It is easy to understand the underpinnings of this problem, and yet it is extremely complex to succeed in overcoming this problem. The problem stems from two indisputable facts:
- Poor students consistently demonstrate lower achievement than their non-poor peers.
- The proportion of poor students in our nation's public schools is over 50% and is growing.
I will examine this challenge from three perspectives:
- Poor students who have succeeded in our schools
- Understanding the special and different needs of poor students
- Expert advice on successfully educating poor students
The Challenge of Educating Poor Students - Part 1
Poor students who have succeeded in our schools
Every public school can point to a student who comes from a poor family and (yet) defies the odds and does well in school academically. Or...Can they? Unless you know the student's background, it might be hard to find these students in your school.
Unfortunately, it is so common for poor students to have low academic achievement that when we have a poor student who succeeds in the academics of school we (often) don't see that child as being from a poor background. So what is it that propels a poor student to achieve where his/her peers don't? And what can we learn from poor students that succeed that can help us to raise the achievement of other poor students?
a study from 1995, from the age of 7 months to the age of 3 years, 90% of the words used by children were words used by the children's parent (or primary caregivers). Parents with higher educations used more words than parents with less education AND higher educated parents talked to their babies and toddlers more than less educated parents. This creates an "Achievement Gap" among very young children before they even begin Pre-kindergarten.
But poor students who succeed in school often come to school with a good vocabulary because they were blessed with parents and/or caregivers that shared with them the (totally free) gift of words when they were very young. Babies and toddlers can learn words from parents reading books to them; but they also learn from simple talking and singing. So families that cannot provide a lot of children's books to their children can still provide the precious gift of words by simply talking to their children every day.
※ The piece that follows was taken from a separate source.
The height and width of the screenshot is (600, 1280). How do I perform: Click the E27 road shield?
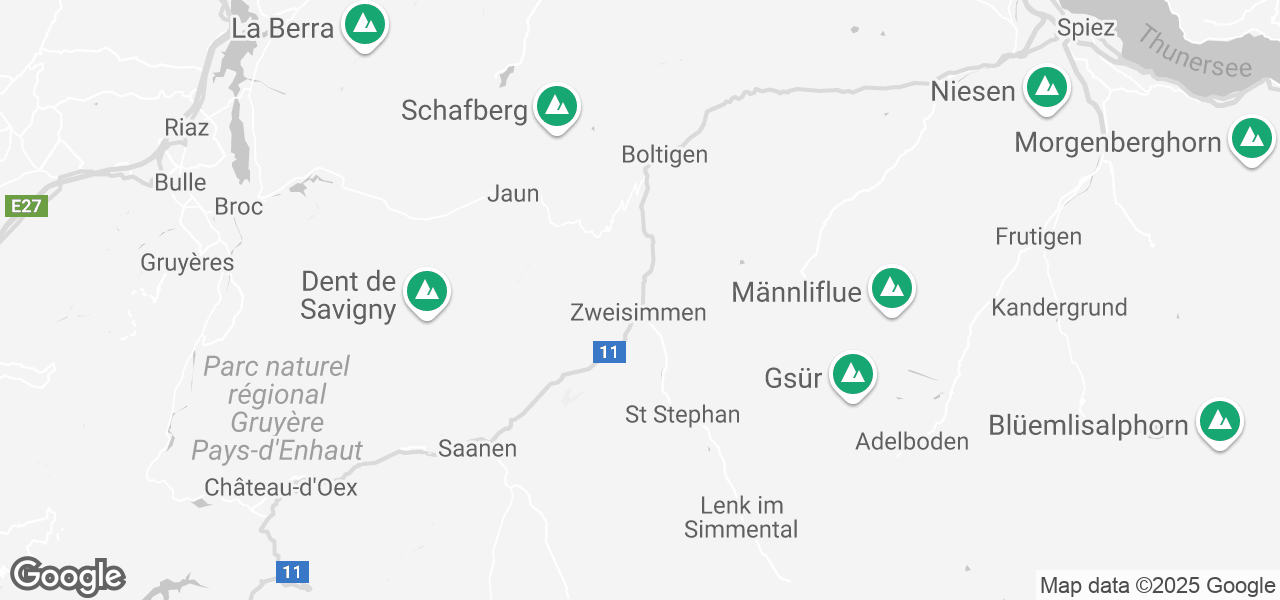click(x=26, y=206)
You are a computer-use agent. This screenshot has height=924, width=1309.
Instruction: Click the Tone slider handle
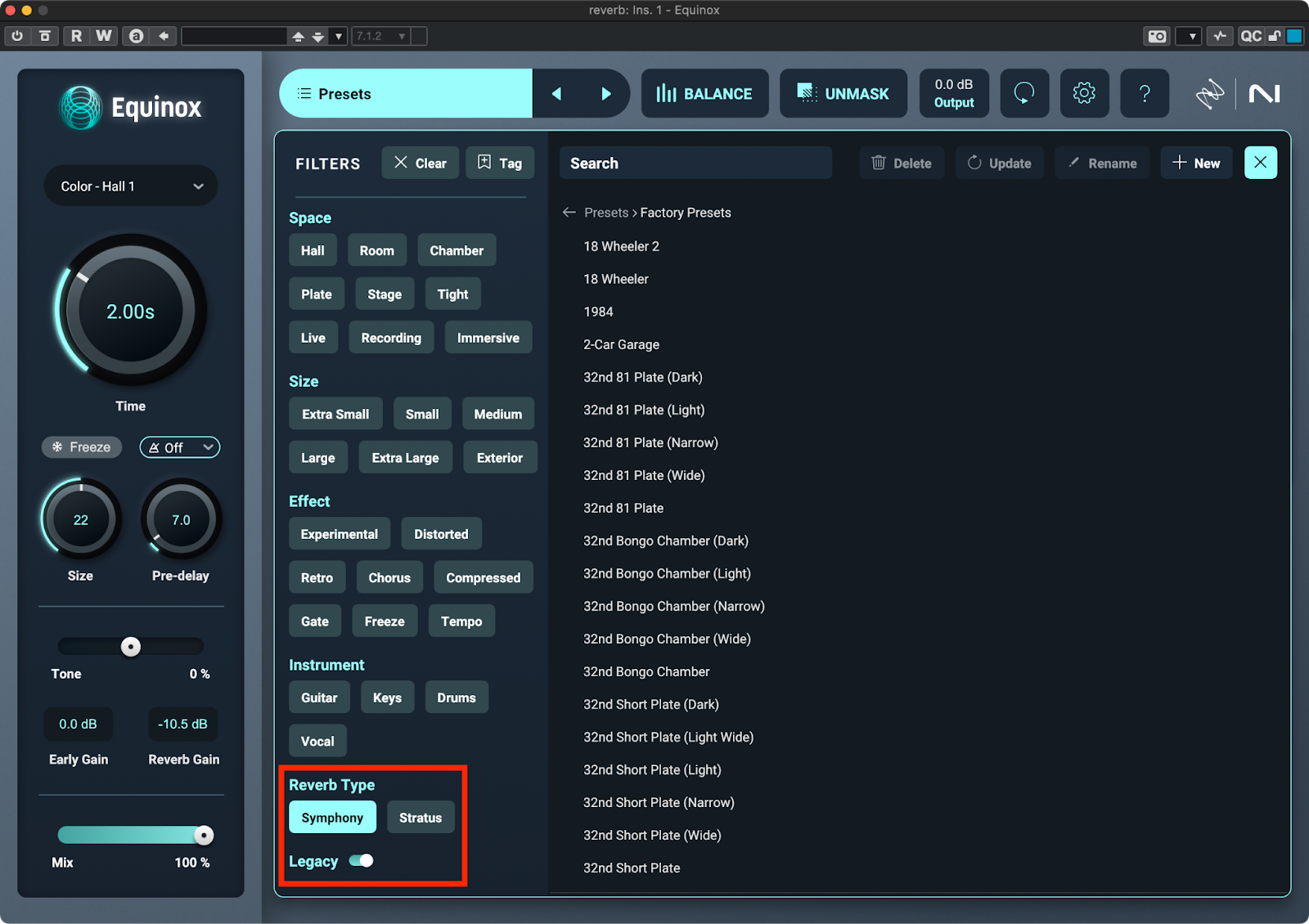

The story of Karvel Anderson is the best definition of grit that you will ever find. Karvel's story is one of a child who grew up with many challenges but never anything that made him give up on life. He says that adversity was good for him because he always wanted to prove that he can do anything.
Most students from poor backgrounds succumb to the narrative that they will never succeed because it seems like the world is against them. Every where they turn, some one is taking away an opportunity or refusing them something. Grit is a personality trait in which a person strives to achieve goals regardless of the obstacles that may stand in the way.
A Supportive Adult
Poor student who succeed usually have an adult in their life that is there to encourage them when times are tough. It might be a parent, but it also might be a teacher, a grandmother, a school counselor, or a coach. While some students seems to have the ability to overcome just about any situation, most poor students need someone to guide and help them through the toughest times.
As schools and teachers look to increase the achievement of poor students, I believe that we have to understand that the world they live in can seem very different than our world. We need to understand how their lack of resources and supports is a great hindrance to their academic success. And we have to find a way to fill in the supports that they are lacking so that we can help them to value education and to be successful in school.